Page excerpt:
I wish you people would read the comments to learn about the reasoning. They will see it in real life. This is fine. It's not fine for them to get their idea of relationships from a movie, homosexuals are a minority, and sense kids won't have any prior knowledge on homosexual relationships, they will believe it's just like in the movie.

by Anonymous 12 years ago

My comment was in response to the post itself, and to the way that the majority of people had voted. The other comments are irrelevant. My opinion and observation did not change from when I saw the post on the homepage to when I read the comments afterward. So with all due respect, I call bullshit on the 'reasoning'. Just because homosexuals are a minority, that does not mean that kids won't have any prior knowledge of their existence, and it certainly does not mean that it's not fine to be featured in a kid's movie. I understand you have your opinion, and that's mine. We're just going to have to agree to disagree here.

Data items:
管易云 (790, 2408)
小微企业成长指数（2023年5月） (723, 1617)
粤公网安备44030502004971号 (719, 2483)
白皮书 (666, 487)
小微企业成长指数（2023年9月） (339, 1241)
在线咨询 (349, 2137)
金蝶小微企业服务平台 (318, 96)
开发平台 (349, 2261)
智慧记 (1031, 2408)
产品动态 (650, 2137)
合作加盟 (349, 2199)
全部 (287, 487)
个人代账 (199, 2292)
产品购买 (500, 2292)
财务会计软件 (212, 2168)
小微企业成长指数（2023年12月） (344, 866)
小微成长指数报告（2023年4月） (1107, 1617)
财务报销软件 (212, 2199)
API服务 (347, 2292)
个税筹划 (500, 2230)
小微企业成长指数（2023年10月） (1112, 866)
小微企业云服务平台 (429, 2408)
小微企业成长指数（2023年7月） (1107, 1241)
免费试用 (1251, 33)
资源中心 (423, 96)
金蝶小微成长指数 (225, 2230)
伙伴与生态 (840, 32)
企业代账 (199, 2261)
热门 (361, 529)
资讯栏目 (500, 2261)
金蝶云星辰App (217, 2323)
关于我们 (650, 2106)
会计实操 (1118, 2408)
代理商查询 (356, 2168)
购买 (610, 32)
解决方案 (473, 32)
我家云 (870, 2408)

Exercise details:
Print the entire comment exchange above, word for word.

Task response:
I wish you people would read the comments to learn about the reasoning. They will see it in real life. This is fine. It's not fine for them to get their idea of relationships from a movie, homosexuals are a minority, and sense kids won't have any prior knowledge on homosexual relationships, they will believe it's just like in the movie.

by Anonymous 12 years ago

My comment was in response to the post itself, and to the way that the majority of people had voted. The other comments are irrelevant. My opinion and observation did not change from when I saw the post on the homepage to when I read the comments afterward. So with all due respect, I call bullshit on the 'reasoning'. Just because homosexuals are a minority, that does not mean that kids won't have any prior knowledge of their existence, and it certainly does not mean that it's not fine to be featured in a kid's movie. I understand you have your opinion, and that's mine. We're just going to have to agree to disagree here.